Anfield has always been famous for its European nights. Matches such as St Etienne in 1977, the Chelsea semi-final in 2005, and of course the 4-0 victory against Barcelona in 2019 that took the Reds to Madrid where they lifted the European Cup for a sixth time, have given Liverpool’s home iconic status.

This week however, Anfield fell silent on a European night for the first time in the club’s history as Covid-19 restrictions continue to keep fans away.

Getting used to this new version of football has been a hard adjustment for supporters since the country went into lockdown in March, with Reds fans resigned to watching their team lift a first league title in 30 years from a TV screen.

John Gibbons, 38, Liverpool fan and writer for the Fan Website ‘The Anfield Wrap’, is one of the thousands who would have been in attendance at Tuesday’s Champions League tie against Danish side FC Midtjylland. He said it has been difficult to miss out on seeing his team live in recent months:

“It feels like a party that isn’t there.”

Gibbons’ work at The Anfield Wrap focuses on bringing the ‘matchday experience’ to fans around the world. This has had to change during lockdown.

He said: “So much of what we do is telling the story of supporting Liverpool. For people who aren’t (at Anfield) we hopefully make them feel like they are. We do our post-match content from the pubs outside the ground. People like the energy.

“Obviously, we haven’t got that now. We have been doing alternative commentary to Liverpool games via an app called ‘Hot Mic’. To be honest we’ve been doing it as much for ourselves as for the listener because we enjoy it.”

Fan groups across the country have been taking advantage of similar systems through lockdown. Apps such as Zoom and Skype have suddenly became an integral part of the matchday experience.

A sight football fans have become used to through lockdown

October had been earmarked for a limited number of fans to return to stadiums in England. However, much like in July when trial events to safely return spectators to sporting events were cancelled, the government once again pulled the plug due to a rise of coronavirus infections.

### [WORK ORDER A]
In the article about Anfield falling silent on a European night, which app has The Anfield Wrap used for its alternative commentary on Liverpool games?
### [WORK ORDER B]
Go on with the article about Anfield falling silent on a European night, picking up after its last sentence.

### [EXERCISE DATA]
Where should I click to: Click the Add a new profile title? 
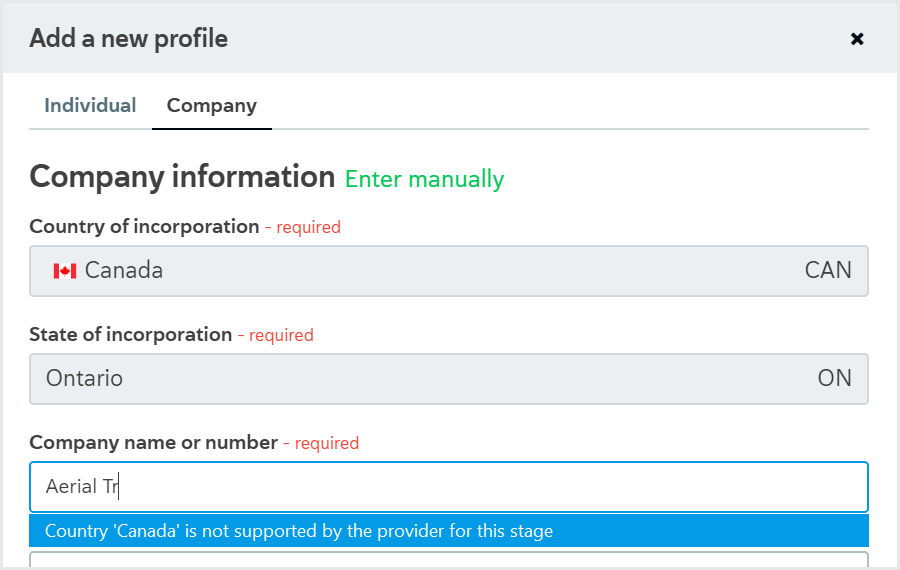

### [RESULT A]
An app called "Hot Mic."

### [RESULT B]
A number of Premier League clubs including Manchester United have this week spoken out to say they are ready for the safe return of spectators. Gibbons believes that more can be done to get people back to live games: “The clubs have tried really hard to put measures in place,” he said.

“I think they should be given a chance to prove that they can work. There doesn’t seem to be any rhyme or reason between why certain things are allowed people back, but others aren’t.”

Although supporters may not be singing from the stands for the time being, fan power has not been silenced. The Premier League’s controversial decision to begin charging £14.95 for a number of games has been strongly resisted by fan groups. Many supporters have chosen to donate to local foodbanks instead of paying the additional subscription fee to watch their team. In an era where many people already feel detached from the game, this has created a unified front for fans of Premier League sides.

Said Gibbons: “Supporters need to remember that we are stronger together on these issues and it’s very rare that supporters from all clubs unite behind a common cause.

“It’s a shame really because if we do get a result it would hopefully prove that unity is strength on these issues and that some things are more important than club rivalry.”